Et les permis ou autorisations de construire sont-ils octroyés sur base de quels critères ?

A mon avis, les permis de construire sont en train de résoudre un problème, celui de taxe, c’est-à-dire que l’argent afflue uniquement dans les caisses de l’État mais cela ne résout pas le problème de fond qui est celui de la sécurité des occupants de bâtiments ou la stabilité de l’ouvrage. Le plus important, on veut être sûr que l’ouvrage, le bâtiment qui est en train d’être construit, respecte la réglementation urbanistique. Il ne va pas constituer un danger pour le voisin, il ne va pas s’effondrer ou constituer un problème pour l’environnement.

On ne peut pas avoir des parcelles à destination d’habitation dans une zone industrielle comme la commune de Limete côté industriel. Mais malheureusement, vous trouverez les gens qui se sont installés là et je ne sais pas s’ils ont tous obtenu leurs permis de construire. Le permis de construire, c’est pour vérifier la validité d’une concession par rapport à la réglementation et par rapport au temps.Tel qu’il est délivré aujourd’hui, il ne remplit pas toutes les conditions. On doit prendre en compte tous les aspects (urbanistiques, architecturaux et même sécuritaires).

Les ingénieurs à la base des constructions anarchiques sont-ils sanctionnés ?

Je ne pense pas que tous ces dérapages là sont l’oeuvre des ingénieurs. Depuis un certain temps, je m’intéresse à toutes les constructions qui s’effondrent mais je n’ai pas vu un seul immeuble où un ingénieur connu était à l’oeuvre. C’est soit une affaire qui a commencé par un ingénieur et qui se termine par un maçon de la famille, les amis et connaissances. C’est la preuve que le secteur est désordonné et il faut qu’on mette de l’ordre.

Que faites-vous au sein de votre corporation pour pousser l’Etat à réglementer le secteur des bâtiments et travaux publics ?

D’abord, ce n’est pas à nous de réglementer le secteur, c’est à l’État de le faire.
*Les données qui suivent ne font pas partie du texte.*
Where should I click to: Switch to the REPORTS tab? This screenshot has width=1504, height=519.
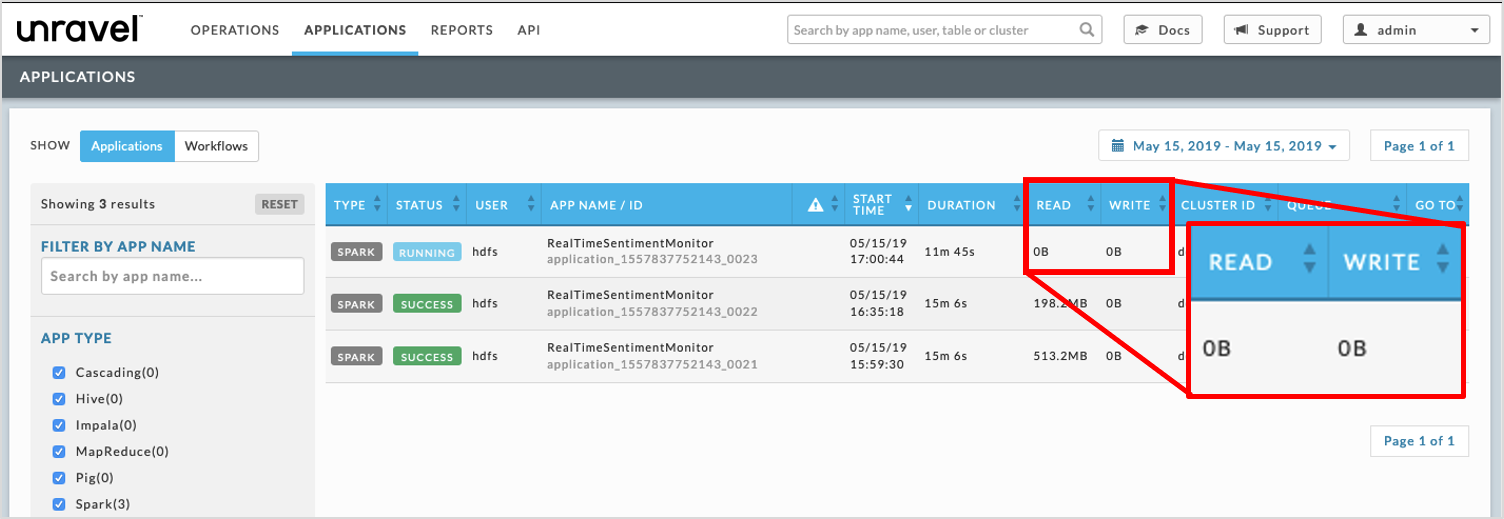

Ensuite nous, nous ne pouvons qu’apporter notre appui pour la réglementation du secteur et c’est ce que nous essayons de faire. Nous allons vers les politiques pour leur montrer l’importance de la réglementation et nous les sensibilisons. Dernièrement, j’étais à l’Expobéton. J’ai fait un exposé sur ça. Depuis 2020, on nous a transmis la copie d’un projet de Code de construction et un Code d’urbanisme pour que nous puissions apporter nos suggestions et amendements, nous l’avons fait et on devait valider le document pour qu’il soit déposé au Parlement et voté en une loi. Mais malheureusement, la validation n’a jamais eu lieu au niveau du ministère de l’Urbanisme et habitat. Et c’est depuis deux ans que nous attendons sa validation, c’est un problème urgent mais nous ne savons pas pourquoi ça traîne.

Votre conclusion ?

J’appelle à la conscience de tout le monde : dirigeants et population. Je dis quand le bâtiment va, c’est-à-dire que tout va bien très bien. Quand vous débarquez dans un pays, les premiers contacts que vous avez, sont des infrastructures. Vous êtes dans un aéroport en transit, ce que vous allez retenir, c’est ce que vous aurez vu (les infrastructures aéroportuaires), donc c’est un domaine de développement du pays. Mais, nous ne comprenons pas ce qui se passe chez nous. C’est un domaine clé et complexe, mais chez nous, tout le monde peut le gérer. Je ne sais pas quel jour on nommera un ingénieur au ministère de la Justice ou à la Santé. Je ne sais pas si un jour on nommera un ingénieur à l’Urbanisme. C’est un domaine très technique et très complexe pour lequel celui qui est à la tête s’il est vraiment de cette formation là, il pourra contribuer plus efficacement.